Supplied records:
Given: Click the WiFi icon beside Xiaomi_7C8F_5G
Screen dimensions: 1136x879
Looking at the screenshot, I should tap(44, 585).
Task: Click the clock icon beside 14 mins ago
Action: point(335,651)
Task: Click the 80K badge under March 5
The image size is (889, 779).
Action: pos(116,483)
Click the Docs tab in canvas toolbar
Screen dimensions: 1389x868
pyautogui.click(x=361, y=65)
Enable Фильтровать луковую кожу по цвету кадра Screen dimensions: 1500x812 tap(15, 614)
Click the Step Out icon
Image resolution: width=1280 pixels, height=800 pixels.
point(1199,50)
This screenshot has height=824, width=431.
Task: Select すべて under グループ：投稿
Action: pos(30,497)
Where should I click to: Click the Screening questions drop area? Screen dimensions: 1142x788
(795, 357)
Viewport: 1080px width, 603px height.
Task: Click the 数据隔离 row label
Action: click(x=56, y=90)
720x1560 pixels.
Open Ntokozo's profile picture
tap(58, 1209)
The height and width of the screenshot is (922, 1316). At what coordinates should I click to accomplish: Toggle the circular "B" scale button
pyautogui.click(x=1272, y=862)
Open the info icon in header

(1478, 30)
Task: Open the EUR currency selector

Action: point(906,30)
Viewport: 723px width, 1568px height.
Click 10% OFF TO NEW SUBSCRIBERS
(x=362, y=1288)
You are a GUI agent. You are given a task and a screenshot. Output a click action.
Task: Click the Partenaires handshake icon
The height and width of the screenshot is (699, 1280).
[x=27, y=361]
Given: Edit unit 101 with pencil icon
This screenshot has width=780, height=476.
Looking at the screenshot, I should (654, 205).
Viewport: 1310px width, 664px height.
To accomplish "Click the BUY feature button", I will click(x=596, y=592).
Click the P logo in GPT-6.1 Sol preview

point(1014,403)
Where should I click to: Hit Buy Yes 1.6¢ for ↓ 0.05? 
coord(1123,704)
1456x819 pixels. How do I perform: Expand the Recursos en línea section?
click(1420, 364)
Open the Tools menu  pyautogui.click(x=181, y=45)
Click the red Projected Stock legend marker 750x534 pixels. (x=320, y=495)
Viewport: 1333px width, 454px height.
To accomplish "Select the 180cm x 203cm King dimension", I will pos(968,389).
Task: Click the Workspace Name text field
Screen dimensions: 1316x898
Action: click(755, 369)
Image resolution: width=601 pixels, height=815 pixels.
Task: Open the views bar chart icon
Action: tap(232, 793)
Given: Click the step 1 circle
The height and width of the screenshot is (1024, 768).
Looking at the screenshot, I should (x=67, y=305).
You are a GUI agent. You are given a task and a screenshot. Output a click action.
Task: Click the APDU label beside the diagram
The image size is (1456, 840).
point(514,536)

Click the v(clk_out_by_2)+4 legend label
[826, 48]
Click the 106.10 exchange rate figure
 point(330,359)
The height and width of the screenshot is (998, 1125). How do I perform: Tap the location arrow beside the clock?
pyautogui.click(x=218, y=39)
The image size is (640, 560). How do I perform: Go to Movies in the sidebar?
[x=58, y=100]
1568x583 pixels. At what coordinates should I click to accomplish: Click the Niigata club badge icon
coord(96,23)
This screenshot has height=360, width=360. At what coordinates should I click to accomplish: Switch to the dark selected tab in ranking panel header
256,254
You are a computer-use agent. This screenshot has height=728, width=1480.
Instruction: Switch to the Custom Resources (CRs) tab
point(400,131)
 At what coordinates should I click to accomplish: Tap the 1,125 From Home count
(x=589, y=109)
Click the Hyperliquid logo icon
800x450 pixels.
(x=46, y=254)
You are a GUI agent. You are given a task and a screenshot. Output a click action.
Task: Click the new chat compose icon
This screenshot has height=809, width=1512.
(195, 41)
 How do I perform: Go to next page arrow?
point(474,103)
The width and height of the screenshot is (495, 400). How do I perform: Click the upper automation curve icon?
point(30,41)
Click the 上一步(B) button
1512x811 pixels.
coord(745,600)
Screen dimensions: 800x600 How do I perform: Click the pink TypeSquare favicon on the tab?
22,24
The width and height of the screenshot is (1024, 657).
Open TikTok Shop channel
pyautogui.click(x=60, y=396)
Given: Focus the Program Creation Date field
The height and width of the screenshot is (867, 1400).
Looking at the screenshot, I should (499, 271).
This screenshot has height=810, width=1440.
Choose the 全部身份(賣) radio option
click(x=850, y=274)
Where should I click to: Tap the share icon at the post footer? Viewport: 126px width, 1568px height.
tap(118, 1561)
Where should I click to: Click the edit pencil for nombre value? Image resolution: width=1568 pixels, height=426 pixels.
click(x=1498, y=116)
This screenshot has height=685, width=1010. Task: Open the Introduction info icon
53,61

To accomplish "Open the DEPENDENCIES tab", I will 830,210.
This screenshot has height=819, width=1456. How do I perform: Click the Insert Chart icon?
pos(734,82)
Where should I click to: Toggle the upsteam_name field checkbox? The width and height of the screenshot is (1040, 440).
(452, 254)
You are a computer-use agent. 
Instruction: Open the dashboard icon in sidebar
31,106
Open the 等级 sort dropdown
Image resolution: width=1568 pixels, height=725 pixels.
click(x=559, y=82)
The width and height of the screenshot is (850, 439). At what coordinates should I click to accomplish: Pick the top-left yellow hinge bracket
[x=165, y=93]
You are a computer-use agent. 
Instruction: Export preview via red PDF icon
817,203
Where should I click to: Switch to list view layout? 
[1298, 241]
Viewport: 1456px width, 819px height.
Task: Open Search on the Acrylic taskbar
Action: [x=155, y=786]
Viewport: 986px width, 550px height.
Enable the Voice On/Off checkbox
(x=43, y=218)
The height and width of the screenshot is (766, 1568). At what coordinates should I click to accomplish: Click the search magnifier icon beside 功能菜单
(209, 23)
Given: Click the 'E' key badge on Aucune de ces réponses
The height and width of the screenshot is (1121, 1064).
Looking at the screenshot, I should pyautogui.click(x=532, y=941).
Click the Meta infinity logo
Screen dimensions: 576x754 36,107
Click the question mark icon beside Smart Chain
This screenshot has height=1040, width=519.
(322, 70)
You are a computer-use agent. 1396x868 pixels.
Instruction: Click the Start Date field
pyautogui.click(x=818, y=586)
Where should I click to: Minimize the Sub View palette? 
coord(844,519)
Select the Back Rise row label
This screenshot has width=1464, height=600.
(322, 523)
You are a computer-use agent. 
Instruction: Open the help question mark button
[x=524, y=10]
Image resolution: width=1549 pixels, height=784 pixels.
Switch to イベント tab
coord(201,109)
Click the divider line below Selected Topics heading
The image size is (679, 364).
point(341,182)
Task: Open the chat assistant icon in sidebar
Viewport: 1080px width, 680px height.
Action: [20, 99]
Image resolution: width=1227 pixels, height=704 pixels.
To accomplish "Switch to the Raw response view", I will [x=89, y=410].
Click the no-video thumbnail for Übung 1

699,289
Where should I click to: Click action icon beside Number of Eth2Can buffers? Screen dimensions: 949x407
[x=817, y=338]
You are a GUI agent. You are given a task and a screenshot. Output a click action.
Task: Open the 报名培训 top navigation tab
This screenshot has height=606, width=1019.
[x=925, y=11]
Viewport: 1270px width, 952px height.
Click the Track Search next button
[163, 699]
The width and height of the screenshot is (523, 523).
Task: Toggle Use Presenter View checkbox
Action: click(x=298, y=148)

Written request: Reproduce in full each line of the listing above that contains the word "accomplish".

Output for this task:
The height and width of the screenshot is (922, 1316). At what coordinates should I click to accomplish: Toggle the circular "B" scale button
To accomplish "Click the BUY feature button", I will click(x=596, y=592).
To accomplish "Select the 180cm x 203cm King dimension", I will pos(968,389).
1568x583 pixels. At what coordinates should I click to accomplish: Click the Niigata club badge icon
This screenshot has height=360, width=360. At what coordinates should I click to accomplish: Switch to the dark selected tab in ranking panel header
 At what coordinates should I click to accomplish: Tap the 1,125 From Home count
To accomplish "Open the DEPENDENCIES tab", I will 830,210.
The width and height of the screenshot is (850, 439). At what coordinates should I click to accomplish: Pick the top-left yellow hinge bracket
The height and width of the screenshot is (766, 1568). At what coordinates should I click to accomplish: Click the search magnifier icon beside 功能菜单
To accomplish "Switch to the Raw response view", I will [x=89, y=410].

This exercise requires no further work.